“I’ll send you up a boy,” promised Miss Janie.

I thanked her. “And now we come to the donkey.”

“Nathaniel,” explained Miss Janie, in answer to her father’s look of enquiry. “We don’t really want it.”

“Janie,” said Mr. St. Leonard in a tone of authority, “I insist upon being honest.”

“I was going to be honest,” retorted Miss Janie, offended.

“My daughter Veronica has given me to understand,” I said, “that if I buy her this donkey it will be, for her, the commencement of a new and better life. I do not attach undue importance to the bargain, but one never knows. The influences that make for reformation in human character are subtle and unexpected.
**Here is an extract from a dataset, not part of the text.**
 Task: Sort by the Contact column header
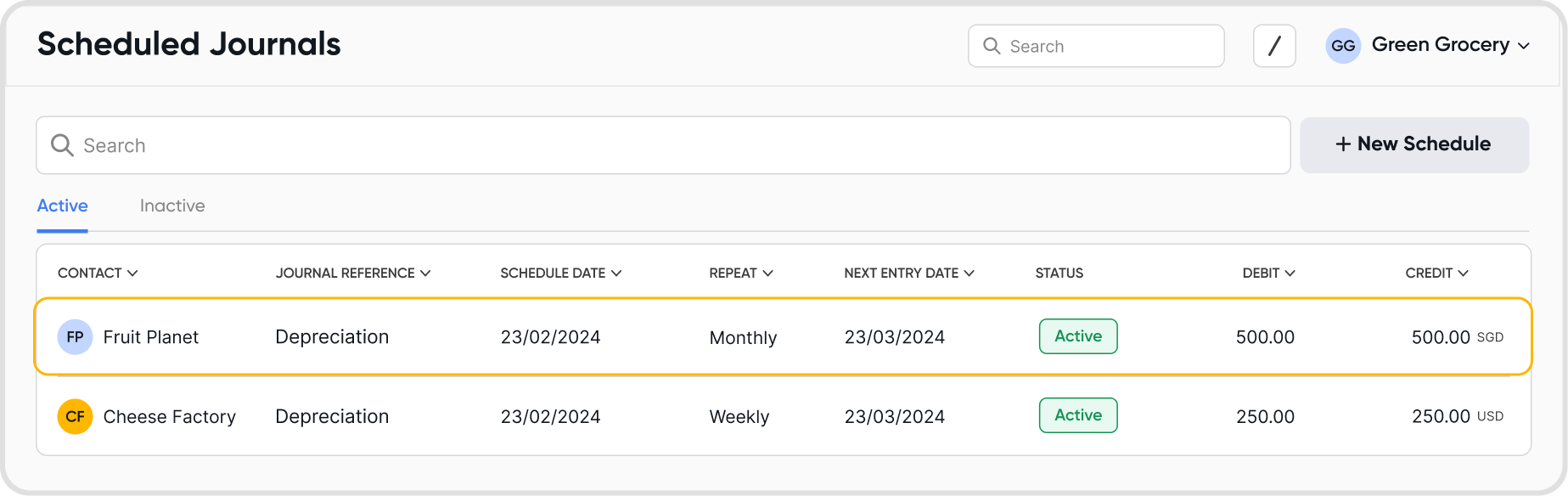(x=97, y=273)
Anyhow, it doesn’t seem right to throw a chance away. Added to which, it has occurred to me that a donkey might be useful in the garden.”
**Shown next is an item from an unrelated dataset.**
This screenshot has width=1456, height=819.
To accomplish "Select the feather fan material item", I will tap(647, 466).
“He has lived at my expense for upwards of two years,” replied St. Leonard. “I cannot myself see any moral improvement he has brought into my family. What effect he may have upon your children, I cannot say. But when you talk about his being useful in a garden—”

“He draws a cart,” interrupted Miss Janie.
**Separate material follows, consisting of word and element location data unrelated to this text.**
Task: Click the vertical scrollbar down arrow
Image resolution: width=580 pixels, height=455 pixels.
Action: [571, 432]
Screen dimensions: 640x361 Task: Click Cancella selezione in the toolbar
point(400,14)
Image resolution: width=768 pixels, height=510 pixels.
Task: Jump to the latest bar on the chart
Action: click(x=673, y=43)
“So long as someone walks beside him feeding him with carrots. We tried fixing the carrot on a pole six inches beyond his reach. That works all right in the picture: it starts this donkey kicking.”

“You know yourself,” he continued with growing indignation, “the very last time your mother took him out she used up all her carrots getting there, with the result that he and the cart had to be hauled home behind a trolley.”